JURNAL JAKARTA – Presiden RI Joko Widodo (Jokowi) resmi memberhentikan Komjen Pol (Purn) Firli Bahuri sebagai ketua merangkap anggota Komisi Pemberantasan Korupsi (KPK).
Selanjutnya, menjadi pertanyaan siapakah pengganti Firli di KPK sehingga unsur pimpinan lembaga antirasuah itu kembali dengan komposisi lima orang?
Berdasarkan Pasal 33 ayat (1) UU KPK diatur apabila terjadi kekosongan pimpinan KPK, maka presiden mengajukan penggantinya ke DPR.
Pimpinan pengganti itu dipilih dari calon pimpinan KPK yang tidak terpilih di DPR sepanjang masih memenuhi persyaratan sebagaimana diatur dalam Pasal 29. Aturan itu tercantum dalam Pasal 33 ayat 2 UU KPK.

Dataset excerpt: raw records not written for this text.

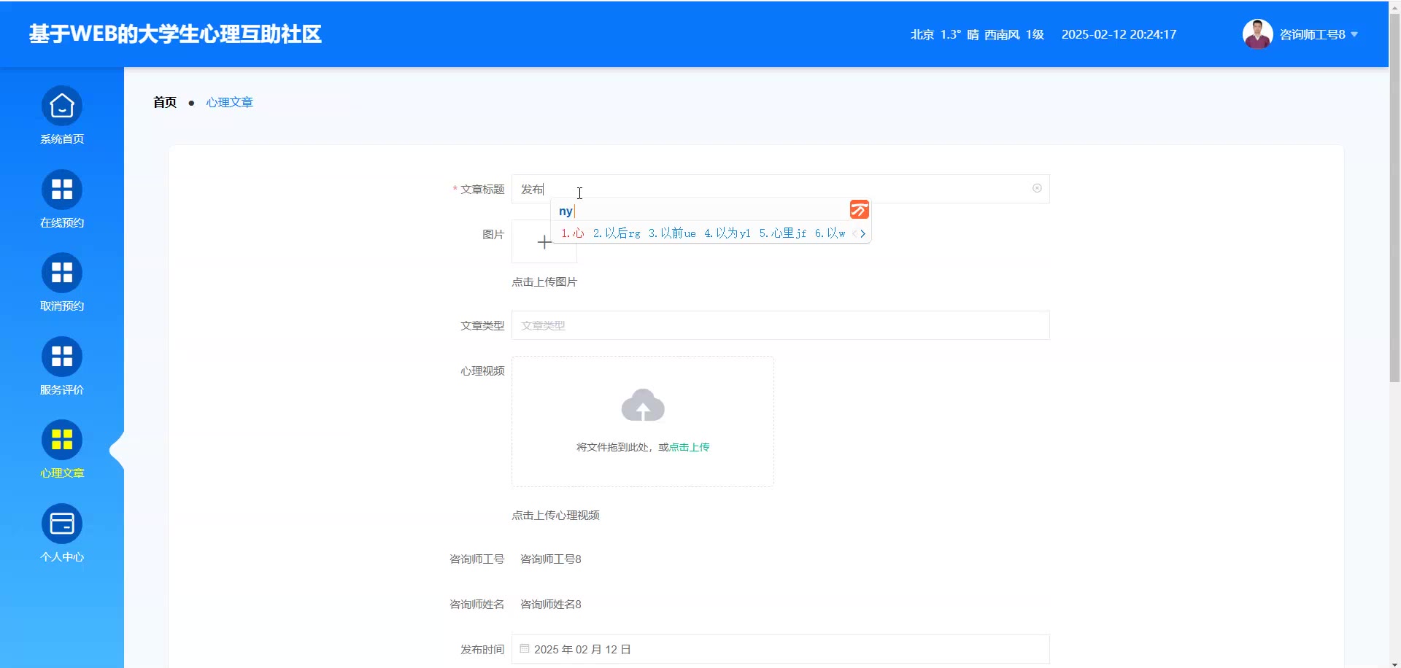Click the plus icon to upload image

(x=544, y=242)
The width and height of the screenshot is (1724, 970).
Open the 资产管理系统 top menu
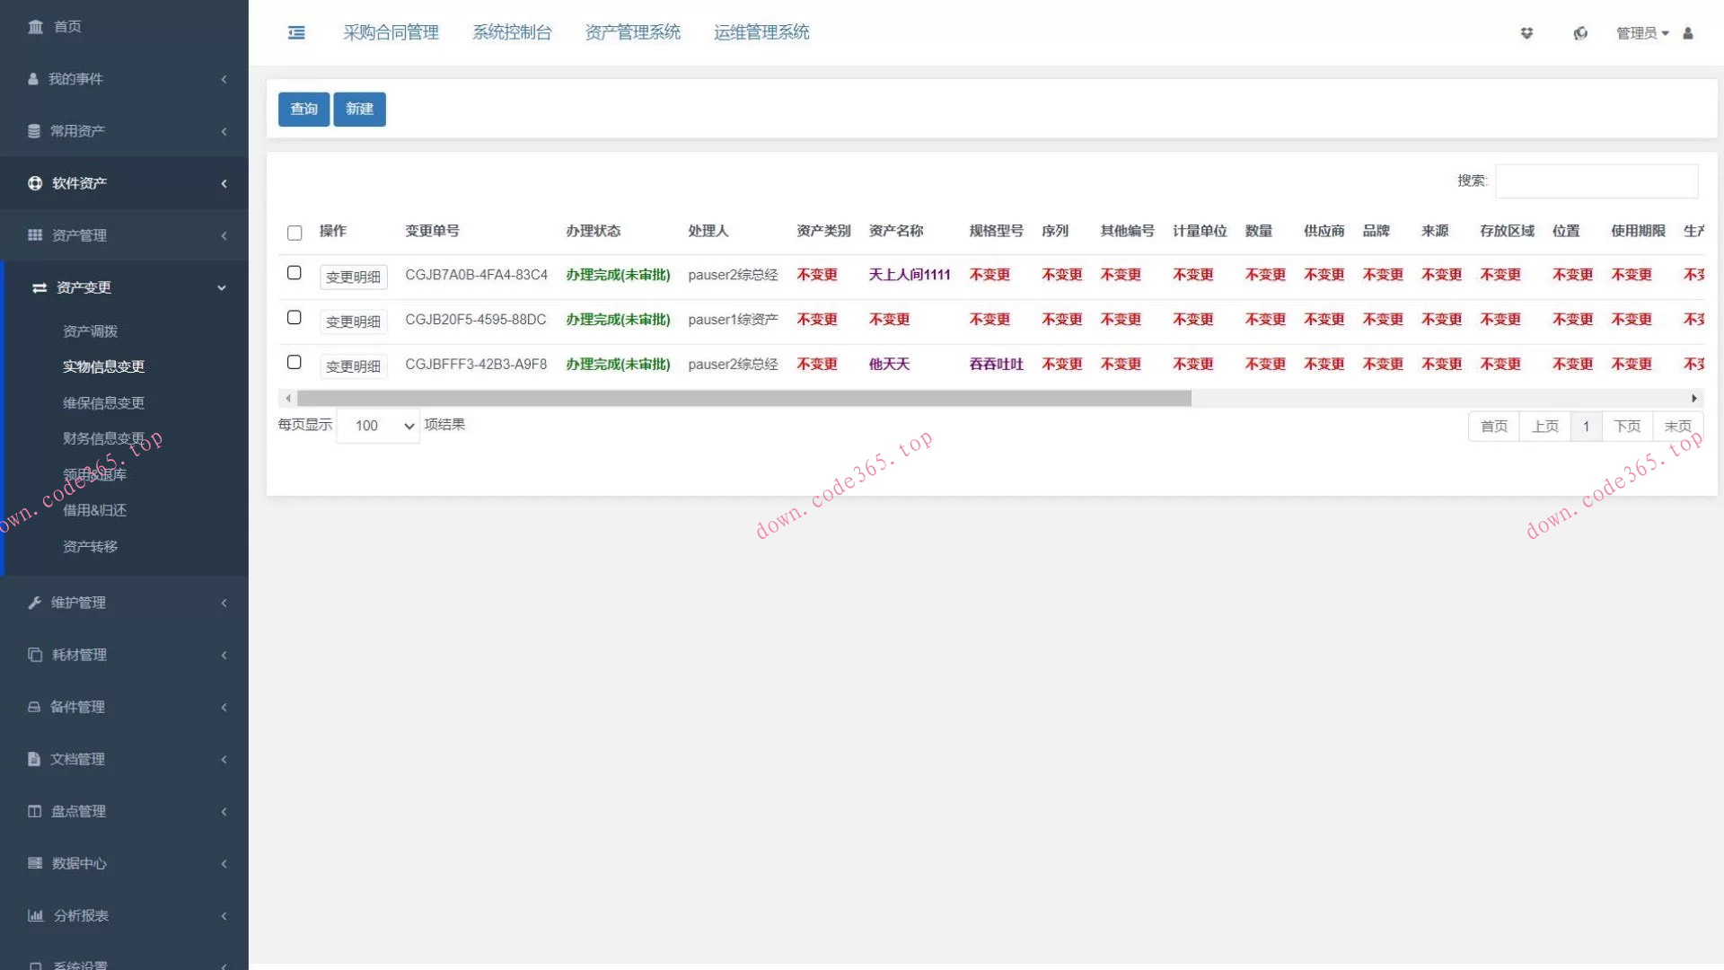632,32
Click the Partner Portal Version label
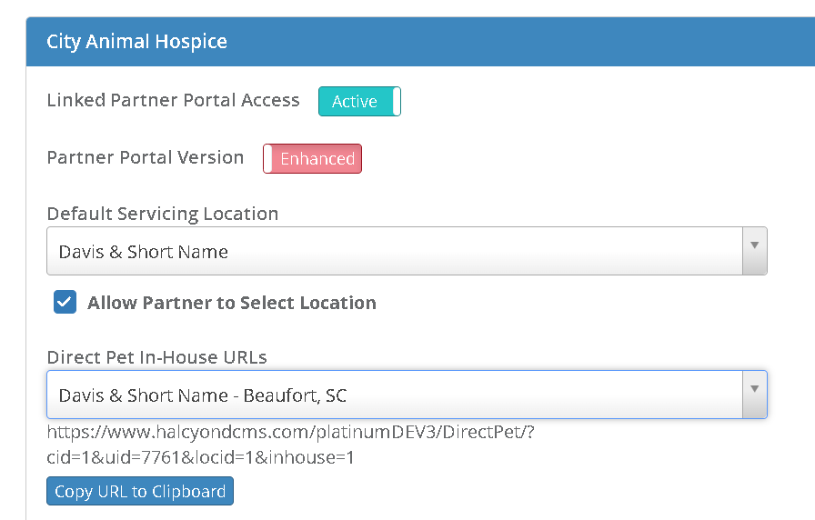 point(146,157)
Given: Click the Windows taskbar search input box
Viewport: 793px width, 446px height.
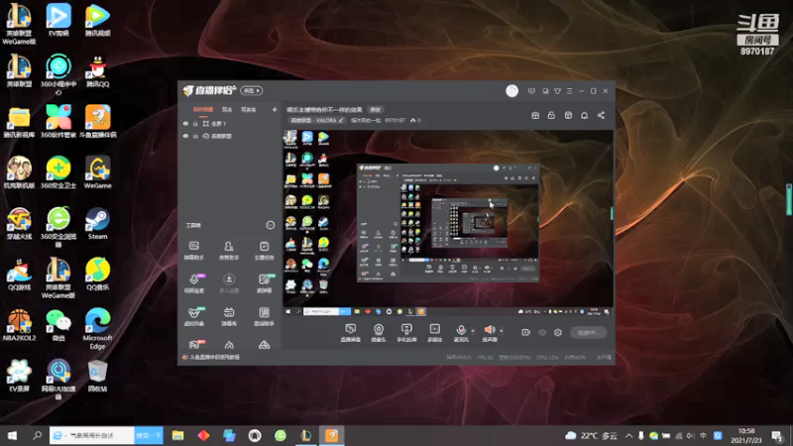Looking at the screenshot, I should coord(92,435).
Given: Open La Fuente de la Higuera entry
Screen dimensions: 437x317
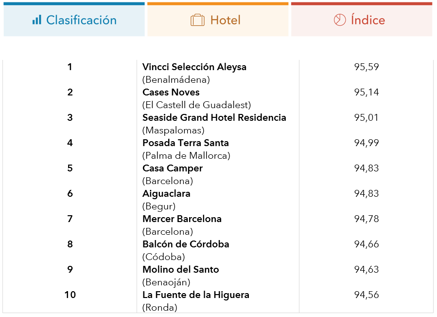Looking at the screenshot, I should [195, 295].
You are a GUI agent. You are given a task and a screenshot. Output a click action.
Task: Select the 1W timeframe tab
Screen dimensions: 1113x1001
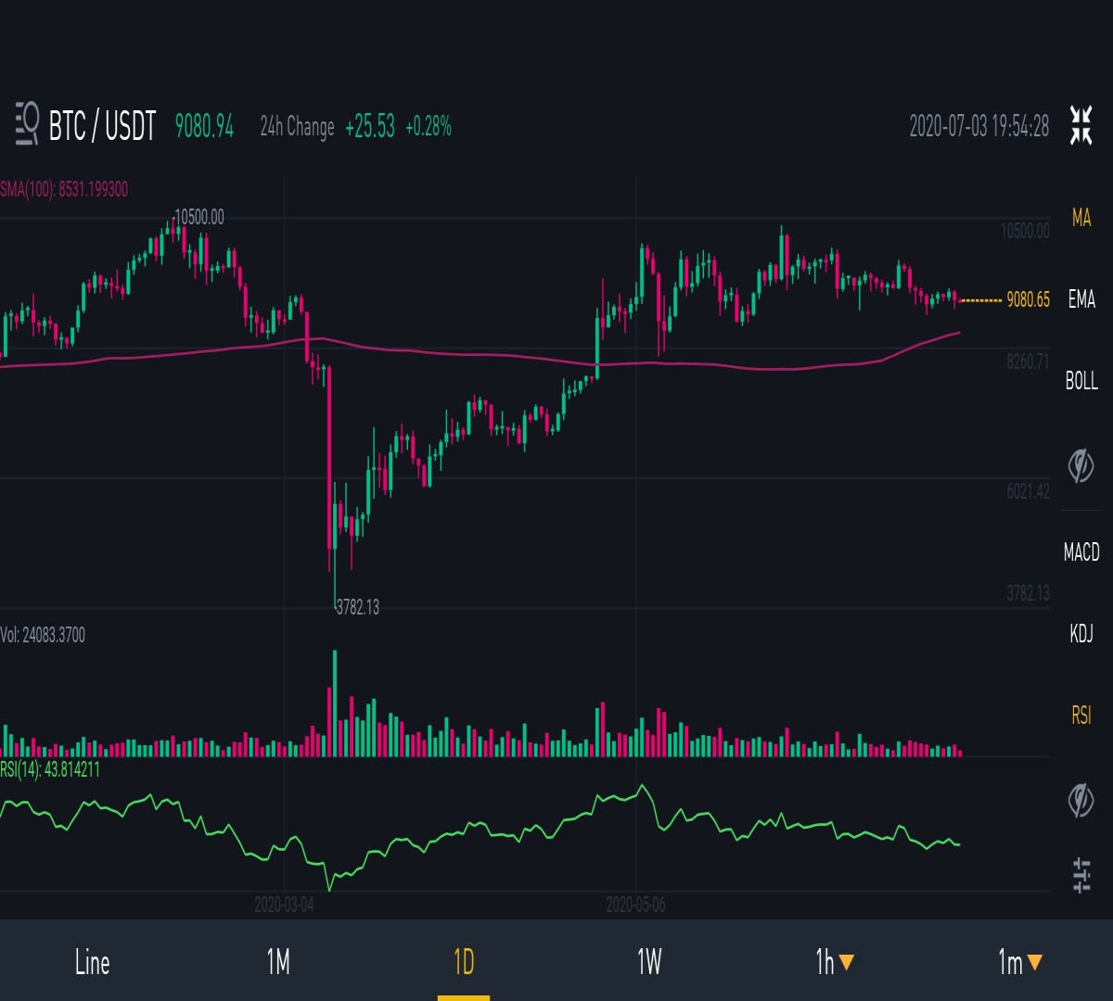point(649,962)

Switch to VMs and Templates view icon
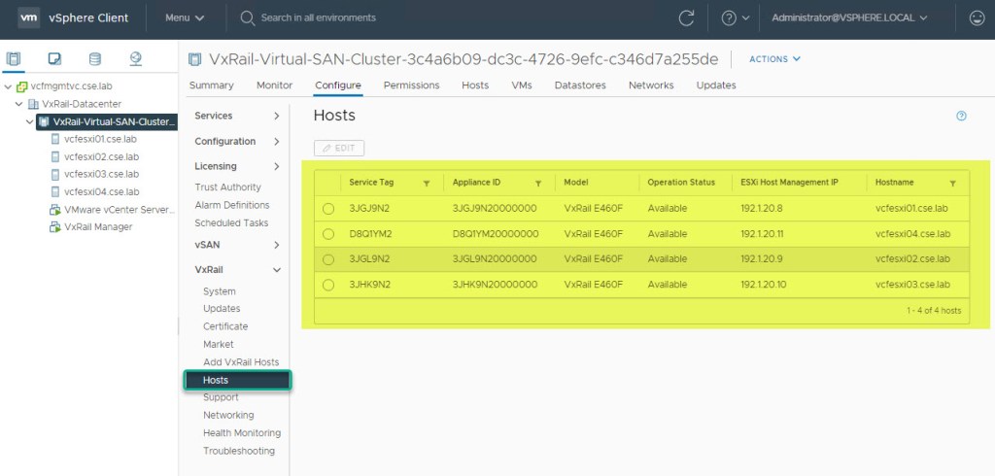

Dengan demikian, dari proses pemilihan pimpinan KPK di DPR pada 2019 silam, setidaknya terdapat empat nama yang berpeluang menggantikan Firli di lembaga antirasuah.
Empat nama itu adalah Sigit Danang Joyo (Kepala Sub Direktorat Bantuan Hukum Direktorat Jenderal Pajak Kementerian Keuangan), Luthfi Jayadi Kurniawan (Pendiri Malang Corruption Watch/MCW), I Nyoman Wara (Inspektur Utama Badan Pemeriksa Keuangan/BPK), dan Roby Arya Brata (Asisten Deputi Bidang Perekonomian Sekretariat Kabinet).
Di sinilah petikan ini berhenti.